How to Deal with Student Debt

Student loan debt is the second highest consumer debt category behind only mortgage debt; it even surpasses credit card debt and auto loans. Student loans have become pervasive throughout the degree-holding population, but they don’t have to be overwhelming or life-changing. By minimizing loan amounts and choosing the right repayment plan, both parents and graduates can effectively deal with their debt.

The College Years

Student loan debt has increased by 302% over the past 13 years. In 2004, the total U.S. outstanding student loan debt was $346 billion; that amount grew to $1.39 trillion by 2017. This equates to $32,731 owed per borrower on average. Though it’s hard to avoid taking out loans for college, you don’t have to be one of the 44.7 million student loan borrowers. Wages earned while working part-time during college or summer break can contribute to tuition costs. Additionally, applying for scholarships, graduating early, and starting out at a community college can chip away at expenses or eliminate the need for loans. Even if you’re unable to completely cover the cost of college, borrowing as little as possible is the least you can do for your future finances.
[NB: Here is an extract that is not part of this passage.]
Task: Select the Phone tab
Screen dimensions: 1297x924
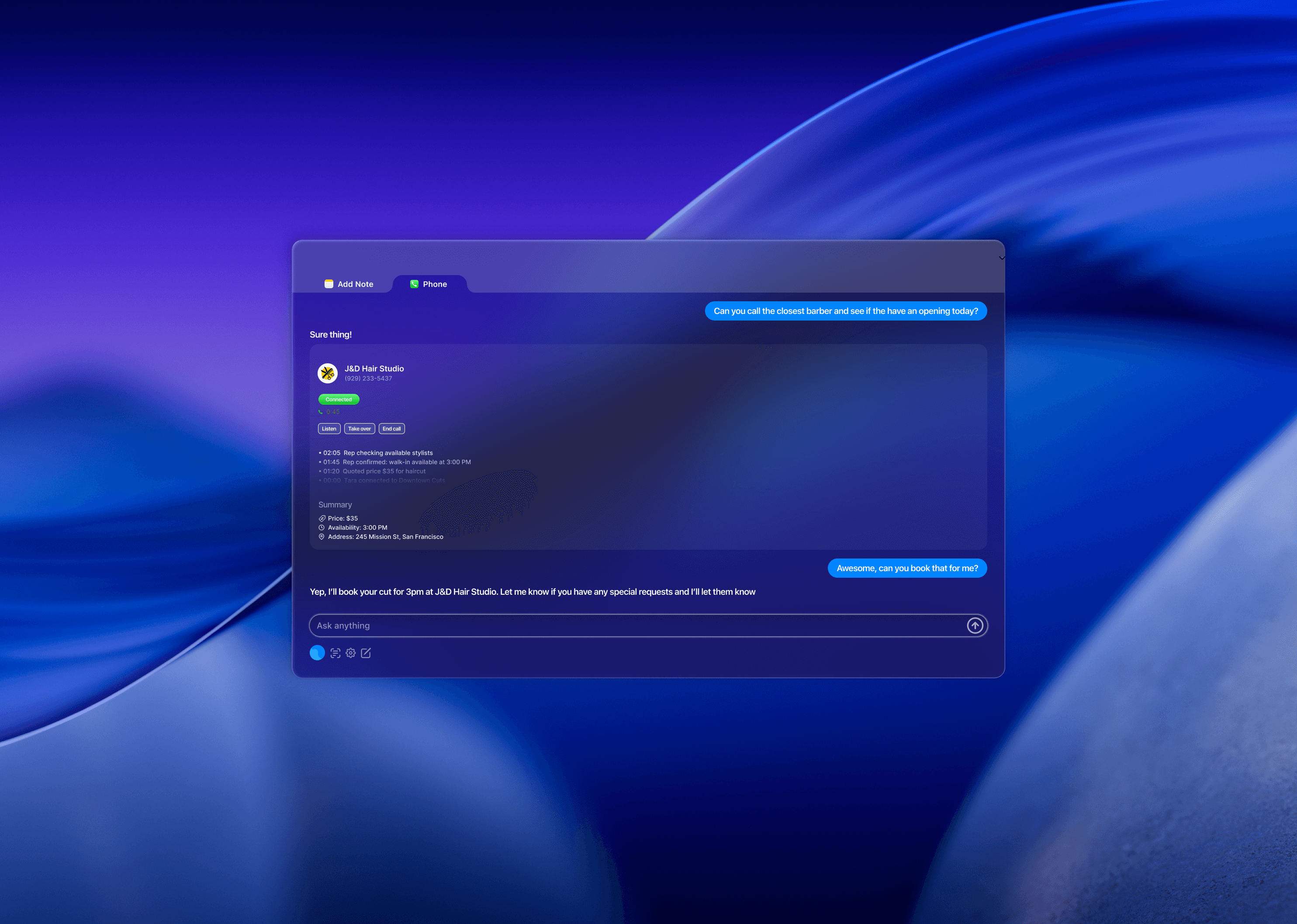Action: pos(429,284)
Repayment Plans After College

Whether you take out a large loan or a small loan, there are a number of paths that you can take in order to pay it back in full, one month at a time. That’s the most common repayment plan— regular monthly payments. This plan is beneficial if you have a steady income and aren’t living paycheck-to-paycheck. It’s important to keep in mind, though, that your debt will accrue interest even if you’re making the payments on time. If your income isn’t so secure, income-based repayment is a good option. Income-based repayment is sponsored by the government and allows federal student loan borrowers to pay a percentage of their monthly income towards their loans. This plan tends to be a good fit for entrepreneurs, freelancers, and those who make under $50,000 a year. You may also choose to take the refinancing route which can help borrowers secure a lower monthly interest rate. However, the advantages of refinancing student loans with a private loan provider depend on your credit score and how easily you can make the payments. An honest reflection of your financial situation should lead you to the repayment plan that is best for you.

For Parents of College Students

Young adults early in their careers aren’t the only ones with student loans; more and more parents are taking out Parent PLUS loans in order to make up the difference. While the annual limit on federal student loans is $5,500-$7,500 per year, Parent PLUS loans have no limit and can be used to pay for the total cost of attendance. Today, at least 3.4 million people owe Parent PLUS loans with an average balance of $25,600 per borrower. However, there are options for parents seeking to repay these loans. Parent PLUS loans can be refinanced just like regular student loans; this option may be appropriate for parents with solid incomes and high credit scores. Parents can also indirectly transfer their loan to their child through loan refinancing. Many parents begin planning for retirement as their children approach early adulthood, so properly dealing with Parent PLUS loans is a must.

Student loans have become a necessary evil for the majority of people who seek to earn a college degree. Being wise with your money during college and choosing the right repayment plan can alleviate this financial burden so that you, as a parent or recent graduate, can enjoy the post-college years without too much stress.